**PAGE EXCERPT:**
..............................

Sri Lanka’s pathetic failure to counter the propaganda, has facilitated the high profile Western campaign, directed at the war-winning political and military leaderships, much to the disappointment of the vast majority of people. Negligence, on the part of successive administrations, facilitated the Western project, as the country continued to be categorized as a major human rights violator, and repeatedly demonized. One year after the last presidential election, Sri Lanka is yet to take tangible measures to challenge the Geneva resolution, though it announced the withdrawal from the Geneva resolution. Quitting the Geneva process is certainly not the answer to the Western propaganda project, directed at Sri Lanka. Instead, Sri Lanka should take appropriate measures to formulate a cohesive response to the Geneva resolution, based on lies. Successive governments had facilitated continuation of the anti-Sri Lanka project by conveniently holding back an efficient response to unsubstantiated war crime accusations.

 

TNA seeks to exploit Biden victory

 

One-time LTTE mouthpiece, the TNA, on Sunday (Nov. 8) congratulated US President-elect Joe Biden and his deputy Kamala Harris. The TNA is the first Sri Lankan party to applaud Biden and Harris for winning the US election. A much weaker TNA comprises Illankai Thamil Arasu Kadchi (ITAK) and three ex-terrorist groups, namely TELO, PLOTE and EPRLF, funded and armed by India, in the ’80s. The TNA will certainly go all out to win the sympathy of the new US administration. The TNA, in a statement issued on Sunday, said: “As the premier political party, representing the Tamil people in Sri Lanka, we congratulate President-elect Joe Biden and Vice President-elect Kamala Harris on a momentous victory.”

The TNA worked closely with successive US administrations to undermine the Rajapaksas. TNA Chief R. Sampanthan backed war-,winning Army Commander the then General Sarath Fonseka’s presidential candidature at the January 2010 election, the first national poll after the successful conclusion of the war the year before. Sampanthan, in spite of initial reservations when the US asked for his backing for the UNP-led coalition, against President Mahinda Rajapaksa, joined the grouping. The TNA delivered all eight electoral districts, including Digamadulla, to Fonseka.

..............................

**LISTED ENTRIES:**
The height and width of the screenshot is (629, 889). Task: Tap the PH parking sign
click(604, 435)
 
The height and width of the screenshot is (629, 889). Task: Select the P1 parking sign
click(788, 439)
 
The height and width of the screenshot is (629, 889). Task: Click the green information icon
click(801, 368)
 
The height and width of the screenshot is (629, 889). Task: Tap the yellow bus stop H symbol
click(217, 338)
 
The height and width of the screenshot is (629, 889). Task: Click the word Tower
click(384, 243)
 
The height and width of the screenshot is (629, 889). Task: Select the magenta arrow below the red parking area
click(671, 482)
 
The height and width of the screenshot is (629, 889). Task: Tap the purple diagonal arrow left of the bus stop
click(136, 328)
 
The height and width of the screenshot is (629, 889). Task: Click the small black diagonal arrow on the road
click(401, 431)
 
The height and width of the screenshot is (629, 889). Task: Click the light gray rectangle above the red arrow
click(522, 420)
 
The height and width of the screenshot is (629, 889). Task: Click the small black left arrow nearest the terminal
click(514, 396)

..............................

**YOUR OBJECTIVE:** In the page excerpt about Sri Lanka, on what day did the TNA congratulate Joe Biden and Kamala Harris?

**RESPONSE BELOW:** Sunday, November 8.